70 of 878 comments (clear)

  1. Just one by kalidasa · · Score: 5, Funny

    Check out this link. Sorry, dude. Any of us could have done it.

    1. Re:Just one by RTPMatt · · Score: 4, Funny

      Any advice for the poor schmuck who's going to get the blame?

      Dod\/ge
      |_______________________________________>schmuc k

    2. Re:Just one by FatAlb3rt · · Score: 1, Funny

      maybe it was bernie shifman - isn't he from chicago?

    3. Re:Just one by kegwell · · Score: 5, Funny

      Ehh..hopefully he lives on the side of town that the paper will get delivered on because he will definitely need the classifieds to look for a new job.

  2. Dogbert Strategy by mfh · · Score: 5, Funny

    > How Would You Handle a $1,000,000 Coding Error?

    I would have to follow Dogbert's Top Secret Management Handbook, and take full responsibility for the bungle. That way when the next job comes up two or three rungs above me, I'll be at the top of the list of people with actual experience with massive projects, and it won't matter that it was a colossal screw-up because I will have jumped two or three pay-grades. Corporate fall-guys, if they take it right, always end up better off than quiet behind the scenes types.

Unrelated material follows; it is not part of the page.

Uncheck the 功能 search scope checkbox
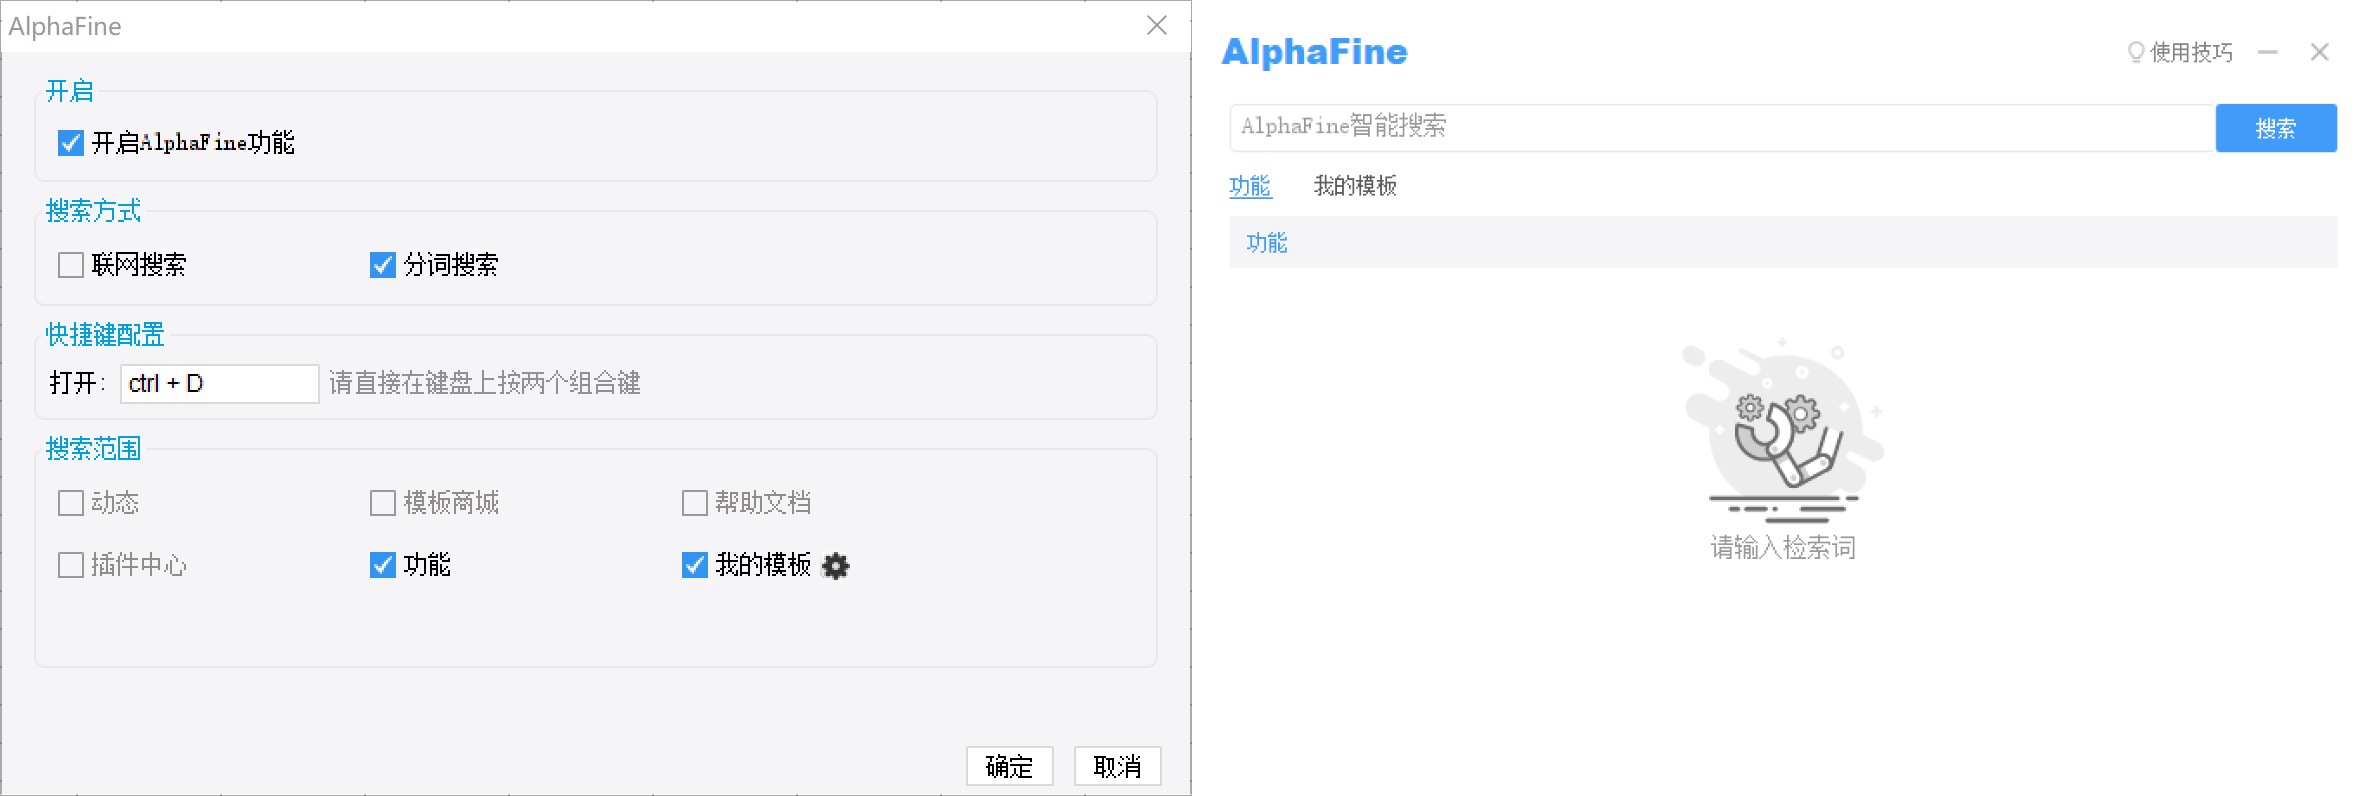(x=383, y=566)
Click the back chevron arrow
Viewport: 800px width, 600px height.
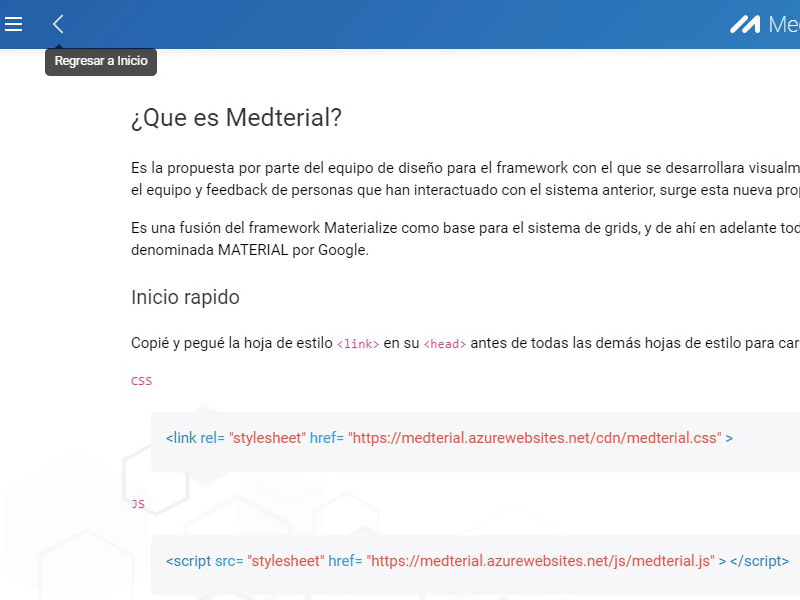coord(58,24)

    So my advice is that you should take full responsiblity and sharpen that resume, but be sure to make it known that you have learned from your mistakes and you worked hard to correct them. Nobody gets anywhere without making big blunders along the way. Be a good sport and you'll jump at least two pay grades for this blunder.

    --
    The dangers of knowledge trigger emotional distress in human beings.
    1. Re:Dogbert Strategy by MrDelSarto · · Score: 5, Funny

      Reminds me of that often quoted story about Thomas Watson, head of IBM, when some executive made a bad decision that ended up costing $10 million. The guy comes in and says "I suppose you'll want my resignation now" and Watson replies something like "Are you crazy! I just spent $10 million educating you!"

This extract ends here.